* _Requirement 1_
Reproduce the interview about Lebanon's election word for word, from "If we assume" to "to think long-term.".
* _Requirement 2_
Pick up the interview about Lebanon's election after its last sentence and keep it going.

* _Extracted text_
We hope that will bring in half a million viewers if the diaspora spreads the word. We want people to watch from Brazil, Montreal, Amsterdam, Los Angeles, Boston, Amsterdam, everywhere. We are trying to get to as many Lebanese as we can before the election.

How much difference will voting make?

If we assume everything has to happen now, we are setting ourselves up for failure. The change we need can’t happen in one election. Change doesn’t happen like that unless you have bloodshed and war. We don’t want that. We have to learn to be patient while we push the needle. We’ve got to think long-term.

For Lebanese in the diaspora, they have nothing to lose by voting. Why not vote? By not voting you will be giving away your power.

At the same time, this film will make the world take Lebanon’s problems far more seriously. Look what exposure did for the #MeToo movement. It would have been nothing if news about it hadn’t gotten around the world.

* _Supplied data_
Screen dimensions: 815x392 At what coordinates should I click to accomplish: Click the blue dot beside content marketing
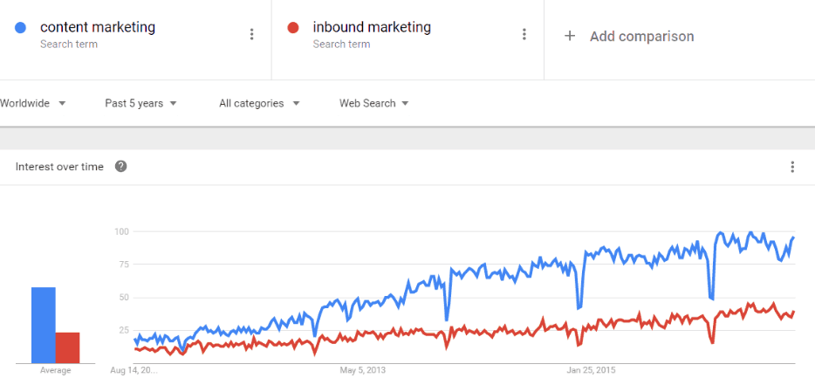click(21, 28)

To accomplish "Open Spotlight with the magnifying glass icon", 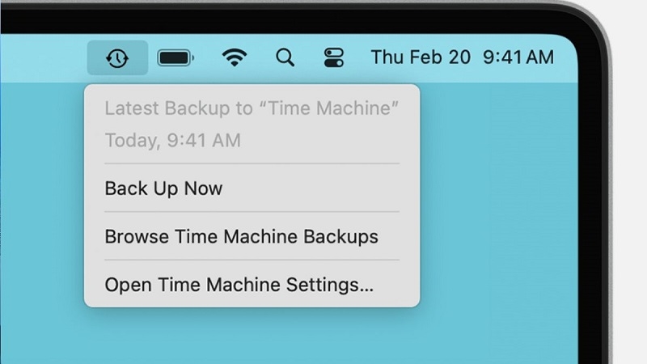I will point(284,57).
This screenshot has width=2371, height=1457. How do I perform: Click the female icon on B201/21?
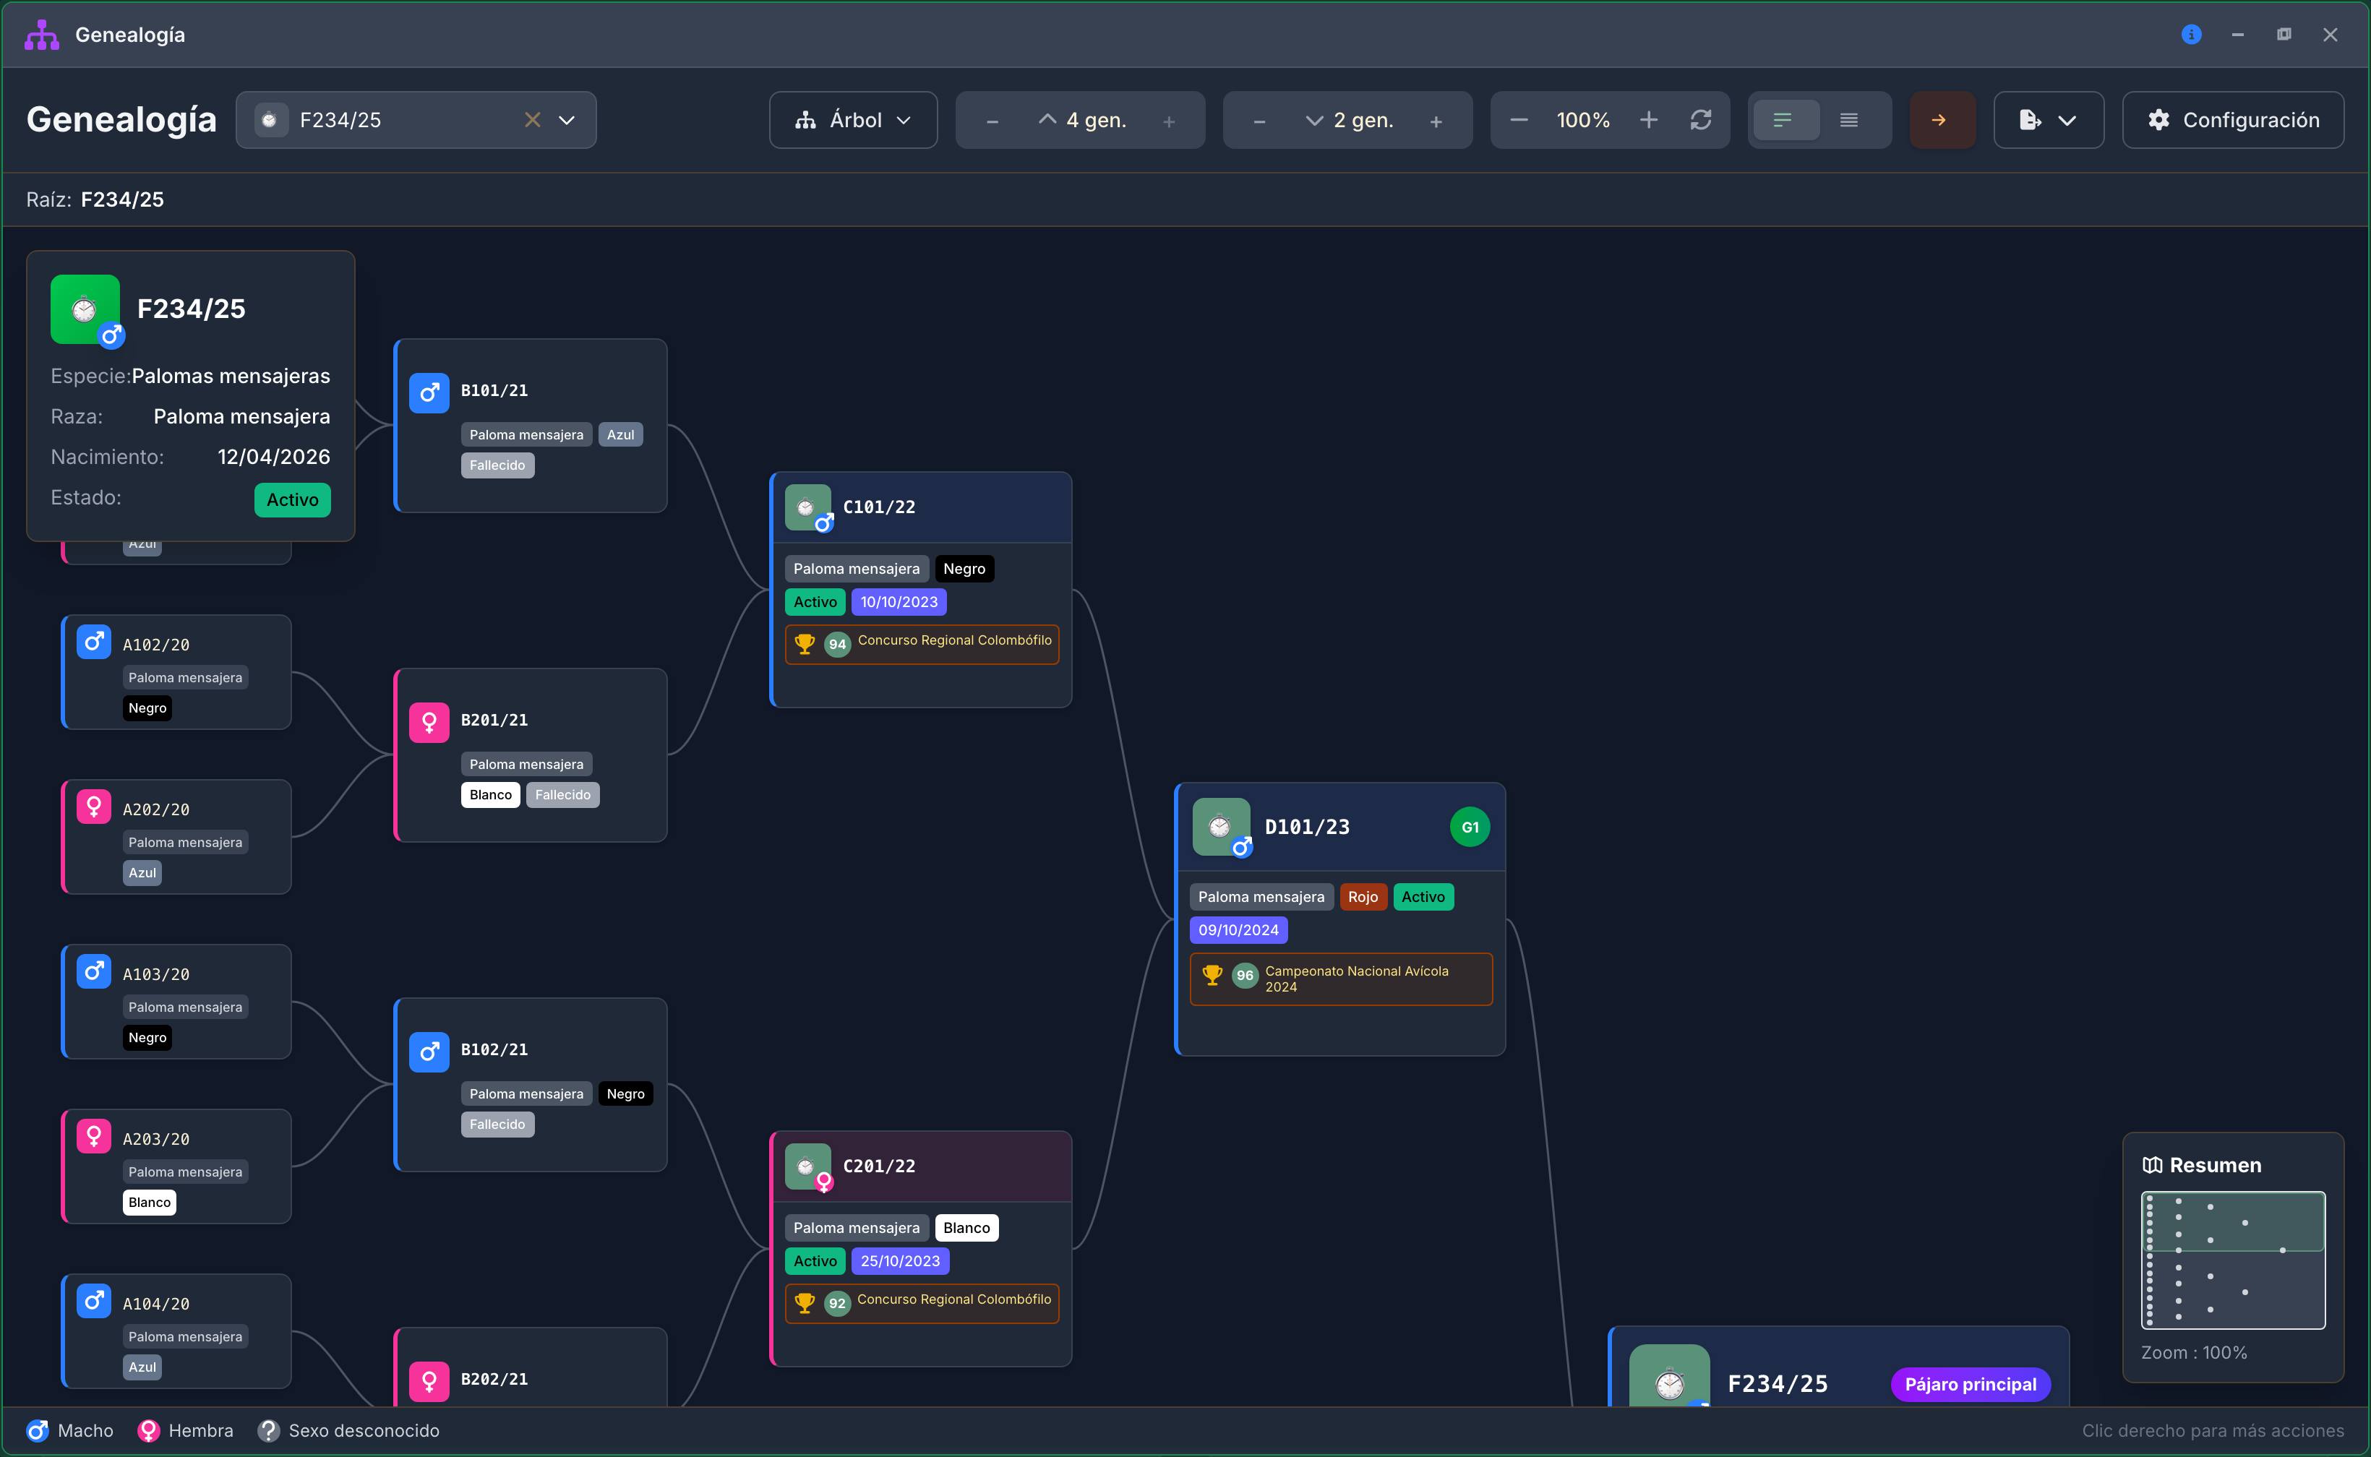click(x=429, y=722)
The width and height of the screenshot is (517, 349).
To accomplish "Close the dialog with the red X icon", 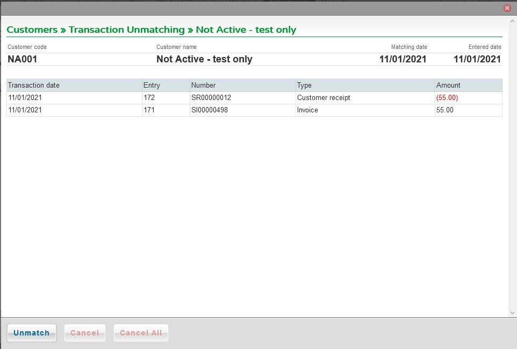I will [507, 8].
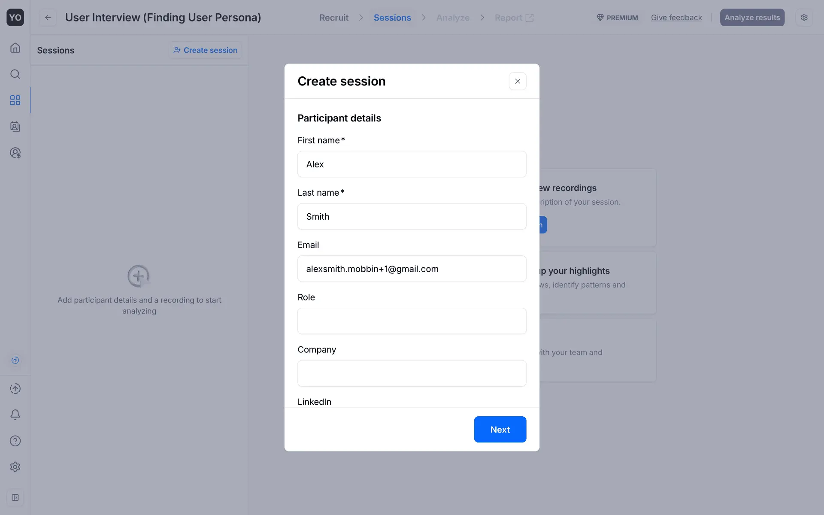Click the home icon in sidebar
The image size is (824, 515).
(15, 48)
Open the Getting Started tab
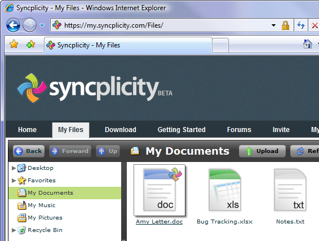Image resolution: width=319 pixels, height=241 pixels. coord(181,130)
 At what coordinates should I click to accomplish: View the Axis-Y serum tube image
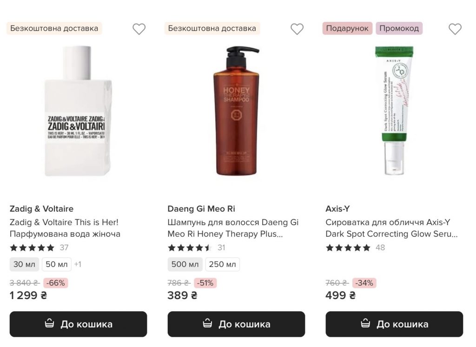[x=394, y=112]
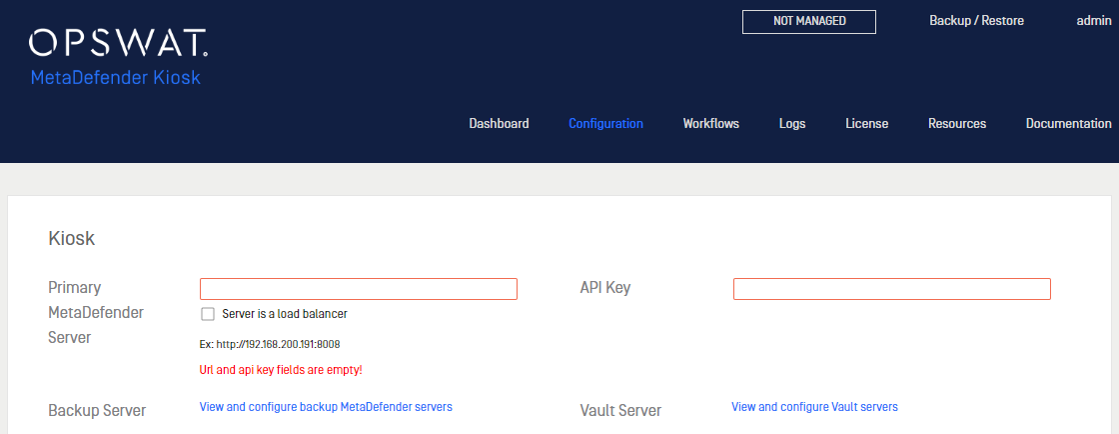The height and width of the screenshot is (434, 1119).
Task: Switch to the Logs section
Action: pos(792,123)
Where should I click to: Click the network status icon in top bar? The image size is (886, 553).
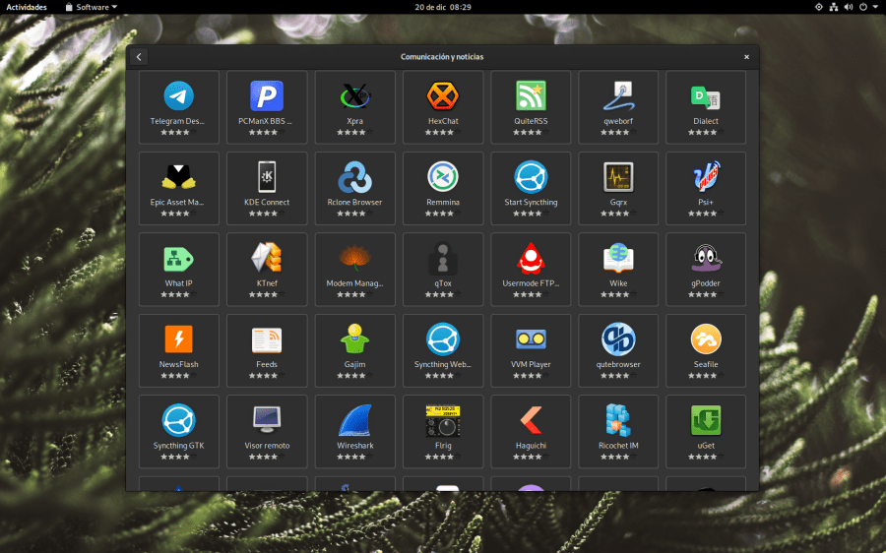[833, 7]
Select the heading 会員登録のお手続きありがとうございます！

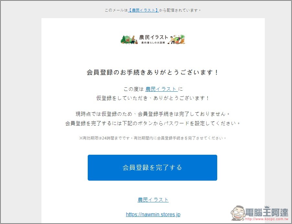(x=153, y=73)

* _Task output 1_
If we assume everything has to happen now, we are setting ourselves up for failure. The change we need can’t happen in one election. Change doesn’t happen like that unless you have bloodshed and war. We don’t want that. We have to learn to be patient while we push the needle. We’ve got to think long-term.

* _Task output 2_
Besides positive critical acclaim, what’s been the reaction to your film so far?

In the Q & As after each screening, people come up to me and say, “Oh my God, I had no idea this is happening in Lebanon! How do I vote?

And not only immigrants. Second, third and fourth generation Lebanese are some of the most moved, young people in their 20s whose parents, grandparents and great grandparents came from Lebanon. They ask, “What can I do? How can I help?”


Tell me about you. Who is Daizy Gedeon?

I am a mother. I’m a journalist, I’m a writer, I’m a creative artist. I’m a business owner. I’m on a mission.

I’ve always believed something internally is driving me and I’ve always relied on my internal compass. I believe it is divinely led. Faith is important to me. I believe in God but I’m not necessarily religious.

I have a strong work ethic from my parents. They struggled after moving to Australia, working three jobs just to give us stability. They also taught me strong values, to be honest, humble and grateful.

I believe the world is what you want it to be. Nothing is impossible; you just have to be determined to achieve it. That’s why I believe we have to be determined as a country and as a people to make Lebanon what we want it to be. If we give up, all is lost. We are on a historic mission. This is an important moment in Lebanon’s history.

Why did you become a journalist?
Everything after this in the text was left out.